GitHub Launches Stacked PRs as a First-Party Workflow
GitHub shipped Stacked PRs in private preview this week — a first-party CLI and UI for managing stacked pull requests. The workflow formalizes a pattern that was previously only practical for teams with dedicated internal tooling.
GitHub recently shipped Stacked PRs, a first-party CLI and integrated UI for managing stacked pull requests. It also comes equipped with a set of agentic skills (which is becoming a table-stakes feature, from this point on) to teach your AI coding agents how to use them. A stack is a chain of dependent PRs where each targets the branch of the one below it, rather than directly targeting main — breaking a large change into sequentially reviewable slices. The tooling handles what has historically made this pattern painful: cascading rebases across dependent branches, merge sequencing, and consistent enforcement of branch protections across the chain.
What does it do?
The concept is straightforward: the "bottom" PR targets the main branch, and each subsequent PR targets the one beneath it.
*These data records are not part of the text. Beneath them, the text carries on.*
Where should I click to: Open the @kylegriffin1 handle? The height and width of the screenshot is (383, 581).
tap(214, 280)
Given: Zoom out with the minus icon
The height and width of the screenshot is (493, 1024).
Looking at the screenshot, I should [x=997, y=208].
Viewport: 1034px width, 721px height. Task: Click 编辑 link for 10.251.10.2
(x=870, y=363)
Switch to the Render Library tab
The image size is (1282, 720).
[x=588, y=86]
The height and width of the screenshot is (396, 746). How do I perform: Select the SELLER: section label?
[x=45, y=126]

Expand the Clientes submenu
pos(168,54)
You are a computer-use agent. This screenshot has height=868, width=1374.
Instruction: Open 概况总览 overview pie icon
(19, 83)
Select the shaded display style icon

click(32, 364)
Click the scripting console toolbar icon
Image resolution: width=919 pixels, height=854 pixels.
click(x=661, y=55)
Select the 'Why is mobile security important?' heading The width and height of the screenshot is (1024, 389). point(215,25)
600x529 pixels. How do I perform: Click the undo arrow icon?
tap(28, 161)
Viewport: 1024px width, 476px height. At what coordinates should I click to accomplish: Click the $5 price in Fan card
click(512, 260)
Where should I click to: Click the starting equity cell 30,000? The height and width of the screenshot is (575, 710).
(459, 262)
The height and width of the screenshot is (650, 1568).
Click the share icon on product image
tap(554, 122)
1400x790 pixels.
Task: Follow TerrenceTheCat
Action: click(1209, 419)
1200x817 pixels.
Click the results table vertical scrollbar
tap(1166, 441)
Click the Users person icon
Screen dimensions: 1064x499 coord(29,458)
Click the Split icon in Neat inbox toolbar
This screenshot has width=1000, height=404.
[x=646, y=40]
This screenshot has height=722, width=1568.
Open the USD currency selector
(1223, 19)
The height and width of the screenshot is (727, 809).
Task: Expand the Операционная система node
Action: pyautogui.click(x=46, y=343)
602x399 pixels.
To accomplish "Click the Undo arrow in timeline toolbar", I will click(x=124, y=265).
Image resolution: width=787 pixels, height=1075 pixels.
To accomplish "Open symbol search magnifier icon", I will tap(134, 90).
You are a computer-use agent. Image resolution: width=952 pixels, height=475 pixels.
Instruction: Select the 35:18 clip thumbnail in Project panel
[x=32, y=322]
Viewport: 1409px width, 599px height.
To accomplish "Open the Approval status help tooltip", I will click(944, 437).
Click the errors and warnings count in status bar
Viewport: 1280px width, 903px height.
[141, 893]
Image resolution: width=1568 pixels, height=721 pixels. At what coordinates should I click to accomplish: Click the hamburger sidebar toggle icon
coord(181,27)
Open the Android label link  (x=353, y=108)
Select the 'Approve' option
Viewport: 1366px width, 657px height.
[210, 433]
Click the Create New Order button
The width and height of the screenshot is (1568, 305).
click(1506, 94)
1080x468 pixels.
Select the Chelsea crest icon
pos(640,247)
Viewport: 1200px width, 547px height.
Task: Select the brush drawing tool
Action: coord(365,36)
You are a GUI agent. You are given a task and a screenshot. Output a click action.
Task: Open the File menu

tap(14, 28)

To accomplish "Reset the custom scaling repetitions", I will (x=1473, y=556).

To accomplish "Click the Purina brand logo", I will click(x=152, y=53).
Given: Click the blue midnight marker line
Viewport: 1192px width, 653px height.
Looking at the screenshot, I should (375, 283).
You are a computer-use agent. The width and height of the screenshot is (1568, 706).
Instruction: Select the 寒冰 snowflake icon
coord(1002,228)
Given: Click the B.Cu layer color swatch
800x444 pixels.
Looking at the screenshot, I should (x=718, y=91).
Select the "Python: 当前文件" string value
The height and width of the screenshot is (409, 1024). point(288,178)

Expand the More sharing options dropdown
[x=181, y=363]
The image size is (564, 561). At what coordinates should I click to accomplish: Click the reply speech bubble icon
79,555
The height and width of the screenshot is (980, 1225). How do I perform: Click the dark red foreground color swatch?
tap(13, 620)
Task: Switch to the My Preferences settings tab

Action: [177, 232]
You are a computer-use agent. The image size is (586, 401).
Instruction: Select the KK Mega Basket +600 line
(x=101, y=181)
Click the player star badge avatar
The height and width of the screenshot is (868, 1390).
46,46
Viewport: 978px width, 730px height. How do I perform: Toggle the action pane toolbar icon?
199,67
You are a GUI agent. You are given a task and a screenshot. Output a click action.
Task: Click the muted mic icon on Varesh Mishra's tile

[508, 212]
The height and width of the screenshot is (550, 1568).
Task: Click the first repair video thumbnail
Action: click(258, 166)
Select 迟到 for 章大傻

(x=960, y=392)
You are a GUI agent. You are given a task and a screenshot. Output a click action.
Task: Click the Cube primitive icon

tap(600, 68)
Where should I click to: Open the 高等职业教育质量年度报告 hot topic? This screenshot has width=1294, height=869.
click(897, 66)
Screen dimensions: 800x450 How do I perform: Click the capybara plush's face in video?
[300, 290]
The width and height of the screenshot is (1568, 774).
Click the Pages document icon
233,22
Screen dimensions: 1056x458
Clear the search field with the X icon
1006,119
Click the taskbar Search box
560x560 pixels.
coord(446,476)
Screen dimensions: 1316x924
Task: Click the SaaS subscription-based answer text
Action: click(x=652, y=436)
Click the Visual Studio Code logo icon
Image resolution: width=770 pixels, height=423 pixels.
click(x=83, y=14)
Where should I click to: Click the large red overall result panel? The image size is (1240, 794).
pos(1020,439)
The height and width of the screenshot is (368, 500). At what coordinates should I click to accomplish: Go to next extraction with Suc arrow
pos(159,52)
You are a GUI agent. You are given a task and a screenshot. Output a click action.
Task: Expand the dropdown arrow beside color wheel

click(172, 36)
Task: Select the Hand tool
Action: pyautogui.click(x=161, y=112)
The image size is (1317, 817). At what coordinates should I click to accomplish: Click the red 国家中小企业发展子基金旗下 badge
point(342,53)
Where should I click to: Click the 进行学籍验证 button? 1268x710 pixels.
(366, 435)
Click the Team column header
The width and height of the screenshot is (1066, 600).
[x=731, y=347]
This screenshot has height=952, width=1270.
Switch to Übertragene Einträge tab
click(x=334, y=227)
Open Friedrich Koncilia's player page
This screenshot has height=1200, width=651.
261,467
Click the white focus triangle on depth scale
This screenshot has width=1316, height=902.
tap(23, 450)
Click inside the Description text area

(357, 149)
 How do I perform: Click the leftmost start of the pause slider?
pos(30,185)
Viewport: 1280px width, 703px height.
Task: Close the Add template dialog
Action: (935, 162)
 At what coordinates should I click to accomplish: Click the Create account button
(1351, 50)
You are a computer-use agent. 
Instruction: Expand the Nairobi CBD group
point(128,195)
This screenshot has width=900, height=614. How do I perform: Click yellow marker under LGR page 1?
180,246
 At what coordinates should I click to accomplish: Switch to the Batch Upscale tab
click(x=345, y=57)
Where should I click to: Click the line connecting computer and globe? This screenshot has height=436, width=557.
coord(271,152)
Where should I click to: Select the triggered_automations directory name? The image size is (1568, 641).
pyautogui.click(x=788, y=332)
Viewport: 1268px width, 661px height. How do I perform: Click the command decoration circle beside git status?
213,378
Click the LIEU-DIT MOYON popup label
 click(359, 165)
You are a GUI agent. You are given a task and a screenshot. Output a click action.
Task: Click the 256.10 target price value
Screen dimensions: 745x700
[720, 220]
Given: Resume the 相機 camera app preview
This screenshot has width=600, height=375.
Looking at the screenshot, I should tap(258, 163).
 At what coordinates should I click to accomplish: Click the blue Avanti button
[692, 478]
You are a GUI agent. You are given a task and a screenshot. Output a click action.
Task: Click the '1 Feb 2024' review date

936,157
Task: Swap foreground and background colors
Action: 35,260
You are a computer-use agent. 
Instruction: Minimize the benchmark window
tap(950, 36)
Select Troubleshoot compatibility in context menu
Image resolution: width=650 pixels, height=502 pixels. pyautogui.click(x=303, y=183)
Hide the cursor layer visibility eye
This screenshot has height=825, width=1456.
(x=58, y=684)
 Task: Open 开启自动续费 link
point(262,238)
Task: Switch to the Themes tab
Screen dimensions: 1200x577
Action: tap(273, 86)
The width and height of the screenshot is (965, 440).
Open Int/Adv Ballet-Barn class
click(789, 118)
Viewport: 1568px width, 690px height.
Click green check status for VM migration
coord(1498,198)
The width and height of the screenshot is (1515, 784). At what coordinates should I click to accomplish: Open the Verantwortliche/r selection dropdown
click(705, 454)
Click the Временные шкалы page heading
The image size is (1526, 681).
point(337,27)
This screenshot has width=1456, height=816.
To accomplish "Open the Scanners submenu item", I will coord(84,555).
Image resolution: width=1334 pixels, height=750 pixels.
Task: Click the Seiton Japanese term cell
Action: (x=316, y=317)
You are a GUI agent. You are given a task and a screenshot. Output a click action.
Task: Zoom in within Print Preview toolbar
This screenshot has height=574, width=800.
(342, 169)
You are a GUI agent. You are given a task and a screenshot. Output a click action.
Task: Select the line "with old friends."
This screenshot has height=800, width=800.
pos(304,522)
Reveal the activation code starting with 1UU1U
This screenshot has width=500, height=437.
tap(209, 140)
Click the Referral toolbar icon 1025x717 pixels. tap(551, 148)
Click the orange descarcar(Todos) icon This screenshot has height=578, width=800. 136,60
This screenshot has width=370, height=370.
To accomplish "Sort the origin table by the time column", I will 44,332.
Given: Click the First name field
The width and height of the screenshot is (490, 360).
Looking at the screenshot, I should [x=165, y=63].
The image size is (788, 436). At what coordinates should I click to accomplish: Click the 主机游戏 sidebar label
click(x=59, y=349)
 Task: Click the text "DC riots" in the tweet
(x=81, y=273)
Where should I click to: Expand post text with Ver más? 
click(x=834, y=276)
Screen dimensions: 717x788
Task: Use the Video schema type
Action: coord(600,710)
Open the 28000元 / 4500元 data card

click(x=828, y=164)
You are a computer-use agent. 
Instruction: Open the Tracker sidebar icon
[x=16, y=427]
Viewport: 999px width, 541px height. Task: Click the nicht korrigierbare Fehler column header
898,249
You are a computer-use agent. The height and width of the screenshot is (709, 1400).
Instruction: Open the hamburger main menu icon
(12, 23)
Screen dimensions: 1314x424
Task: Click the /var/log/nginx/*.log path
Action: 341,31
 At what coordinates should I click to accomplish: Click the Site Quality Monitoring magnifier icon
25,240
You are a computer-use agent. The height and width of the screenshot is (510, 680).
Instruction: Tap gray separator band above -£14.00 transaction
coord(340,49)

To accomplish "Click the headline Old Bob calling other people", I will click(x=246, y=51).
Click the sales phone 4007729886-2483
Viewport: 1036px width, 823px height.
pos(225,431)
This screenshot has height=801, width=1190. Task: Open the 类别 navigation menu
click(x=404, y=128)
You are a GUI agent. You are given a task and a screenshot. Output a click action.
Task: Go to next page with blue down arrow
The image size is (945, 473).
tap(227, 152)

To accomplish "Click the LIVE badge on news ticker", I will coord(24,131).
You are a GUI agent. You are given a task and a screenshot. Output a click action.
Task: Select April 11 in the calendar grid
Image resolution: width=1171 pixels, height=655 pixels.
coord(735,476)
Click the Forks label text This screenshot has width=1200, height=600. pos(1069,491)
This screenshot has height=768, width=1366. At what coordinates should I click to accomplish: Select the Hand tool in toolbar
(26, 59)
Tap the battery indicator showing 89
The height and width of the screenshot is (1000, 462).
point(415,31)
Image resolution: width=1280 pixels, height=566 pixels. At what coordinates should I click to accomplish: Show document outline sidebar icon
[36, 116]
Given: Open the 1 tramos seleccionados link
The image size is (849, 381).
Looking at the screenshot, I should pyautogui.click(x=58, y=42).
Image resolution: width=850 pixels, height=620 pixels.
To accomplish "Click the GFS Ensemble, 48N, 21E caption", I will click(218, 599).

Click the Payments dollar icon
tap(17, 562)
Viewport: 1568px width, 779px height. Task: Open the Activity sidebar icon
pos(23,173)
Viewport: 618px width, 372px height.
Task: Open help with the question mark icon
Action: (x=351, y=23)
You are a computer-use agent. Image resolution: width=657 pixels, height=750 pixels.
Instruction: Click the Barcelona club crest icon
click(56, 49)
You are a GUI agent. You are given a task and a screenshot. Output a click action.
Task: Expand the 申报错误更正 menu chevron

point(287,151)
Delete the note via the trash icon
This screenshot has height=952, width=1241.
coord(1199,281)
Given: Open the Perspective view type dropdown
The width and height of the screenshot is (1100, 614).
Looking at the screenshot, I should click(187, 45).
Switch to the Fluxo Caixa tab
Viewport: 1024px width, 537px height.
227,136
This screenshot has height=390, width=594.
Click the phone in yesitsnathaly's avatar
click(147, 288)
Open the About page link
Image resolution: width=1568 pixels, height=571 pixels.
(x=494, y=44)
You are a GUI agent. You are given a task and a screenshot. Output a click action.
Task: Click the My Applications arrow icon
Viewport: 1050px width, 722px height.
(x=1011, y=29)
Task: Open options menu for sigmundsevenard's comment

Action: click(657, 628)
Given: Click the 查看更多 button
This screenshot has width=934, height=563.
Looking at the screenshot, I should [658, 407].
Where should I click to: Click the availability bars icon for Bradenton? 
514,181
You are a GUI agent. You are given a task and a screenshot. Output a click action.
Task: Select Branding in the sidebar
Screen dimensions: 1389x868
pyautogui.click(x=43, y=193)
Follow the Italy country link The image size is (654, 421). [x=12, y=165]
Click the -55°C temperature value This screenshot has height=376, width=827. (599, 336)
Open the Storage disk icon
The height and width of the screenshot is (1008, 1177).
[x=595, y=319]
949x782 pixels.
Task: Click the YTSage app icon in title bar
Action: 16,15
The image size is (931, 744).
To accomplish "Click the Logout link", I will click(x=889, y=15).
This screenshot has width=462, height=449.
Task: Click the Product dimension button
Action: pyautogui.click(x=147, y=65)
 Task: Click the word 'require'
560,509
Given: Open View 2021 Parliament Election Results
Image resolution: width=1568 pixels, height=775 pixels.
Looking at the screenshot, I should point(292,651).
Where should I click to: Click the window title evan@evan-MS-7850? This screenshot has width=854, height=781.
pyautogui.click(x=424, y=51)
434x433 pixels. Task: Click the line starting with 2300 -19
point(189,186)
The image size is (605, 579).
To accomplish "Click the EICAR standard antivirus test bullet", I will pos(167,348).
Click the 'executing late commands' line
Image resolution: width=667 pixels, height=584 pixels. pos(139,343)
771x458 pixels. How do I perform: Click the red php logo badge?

What makes this workable at scale is how GitHub evaluates protections: Each individual PR in the stack is assessed against the main branch rather than its immediate parent, so CI and branch rules apply consistently across the whole chain rather than only at the base.
All PRs in a stack are evaluated for rules and protections using their final target branch (e.g., main), not the branch they directly target.
The newly introduced gh stack CLI manages the local workflow (init, rebase, push, submit, checkout), and a Stack Map UI in GitHub gives reviewers a visual navigator showing each PR's status across your whole chain.

Why should I care?
For engineers (or vibe coders alike) working on large features or refactors that span multiple layers, stacking lets you naturally decompose the work without sacrificing review discipline. You can route schema changes to the infra reviewer, the API layer to the backend team, and the UI to whoever owns that. All of these rounds of feedback can occur in parallel rather than waiting for a monolithic PR to clear a tangled reviewer queue.
GitHub Stacked PRs aren't fully GA yet, so you'll need to apply for access. They expect this to be enabled for repositories in an organization. The lonely vibecoder will have to wait.
Last thought
At Google, some version of this workflow was already common practice. We were heavily encouraged to break large changes into dependent, sequentially reviewable layers through an internal code review doctrine known as "Small CLs." (CL = changelist, same as a PR, really; Google's old codebase traces of Perforce from a bygone era).
The rationale behind Small CLs was straightforward: reduce the cognitive overhead a human experiences on a complex project and prevent the rubber-stamping of bulk changes. However, with the advent of agentic coding tools that regularly spit out large reams of code, does this concept still hold for a reviewer who may also be AI?
The longer-term trend worth watching: does the "keep PRs small" rule survive the transition to AI-assisted (or even AI-led) review?
This doctrine was intended for human reviewers, taking into account cognitive load, limited context, and reviewer fatigue. AI-powered code review agents don't share those constraints. In fact, a massive coherent diff may give an AI reviewer more to work with, potentially delivering better feedback than an artificially decomposed slice.
I've written about this topic on LinkedIn, and it's become one of the most contentious things I've posted on that platform. Many engineers are clearly still grappling with this fundamental shift in how they work. My own evaluations of agentic code reviewers over large PRs have largely trended very positive. I've run as many as 30 rounds of feedback between Opus and GitHub Copilot, and I've been consistently impressed with how well it can evaluate and identify real needles in that large of a haystack.
On the other hand, GitHub's Stacked PRs could enable new workflows. For example, human reviewers on the layers they must own, and AI agents running across the full stack simultaneously. But the question of what size any given PR should be will likely become a term of art more than a settled science.